Chaque fois que les marins allaient à terre, ils prenaient quelques verres de trop et finissaient par se retrouver en difficulté avec les forces de l'ordre, et c'était généralement les matelots et les soutiers qui étaient à la racine de tous les maux. Pas toujours! C'est d'ailleurs ce qui est arrivé quand nous étions à bord de l'Assiniboine, à la fin de l'été 1941. Nous étions à Reykjavik, en Islande, pour faire le plein et charger du matériel, avant de rejoindre notre prochain convoi. Nous avions eu une permission dans l'après-midi, mais il n'y avait pas grand-chose à faire sur place, et la majorité de l'équipage était donc restée à bord cette nuit-là.
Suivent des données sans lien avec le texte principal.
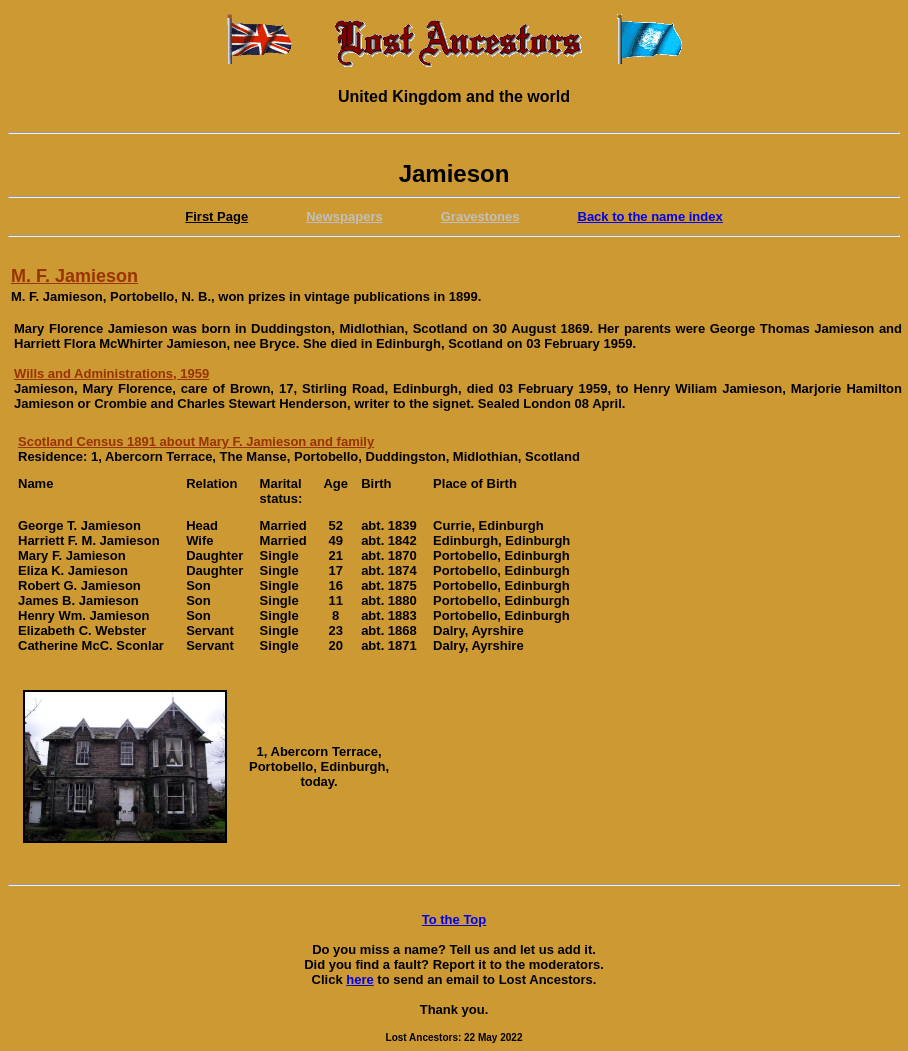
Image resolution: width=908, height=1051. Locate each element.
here (359, 979)
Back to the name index (650, 216)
Quelques officiers s'étaient rendus à terre dans l'après-midi et, alors qu'ils passaient devant l'ambassade d'Allemagne, ils avaient remarqué un aigle en bronze perché sur un piédestal, devant l'immeuble. L'un des officiers eut l'idée que cet aigle pourrait faire un magnifique trophée pour le carré des officiers et, après quelques autres verres de gin tonic, ils se mirent tous d'accord. L'ingénieur leur fournit des scies à métaux et les voilà partis, chaque homme ayant une tâche bien précise à accomplir. Certains furent placés à différents endroits pour faire le guet, alors que les autres s'occupaient de scier. Tout se déroulait selon le plan, quand un policier apparut soudain, et les guetteurs donnèrent l'alarme. Ils n'avaient pas fini le travail, mais il était évident qu'il leur était désormais impossible de le faire. Ils se dispersèrent en courant dans toutes les directions aussi vite que leurs jambes le leur permettaient. Tous nos officiers, sauf un, réussirent à rejoindre le navire sans se faire attraper. Nous avions emmené pour ce voyage un photographe de la Marine chargé de prendre des photos officielles. Ce photographe était un peu plus âgé, un peu plus court et un peu plus gros que nos jeunes officiers, et il ne pouvait pas courir aussi vite qu'eux ou que le policier islandais. Donc, il se fit prendre et se retrouva en prison. Le lendemain matin, notre commandant, le lieutenant-commander John Stubbs, dut retourner à terre et obtenir sa liberté sous caution. Dans la foulée, on nous demanda de partir le plus rapidement possible en nous priant de ne jamais revenir dans ce port. Nos officiers n'eurent donc jamais une autre occasion de prendre l'aigle.

Un des soutiers avait d'ailleurs écrit un poème au sujet de notre équipée, mais je l'ai égaré et je n'arrive pas à le retrouver.

Je me demande si cet aigle marqué de profondes entailles de scie à métaux est encore perché sur son piédestal.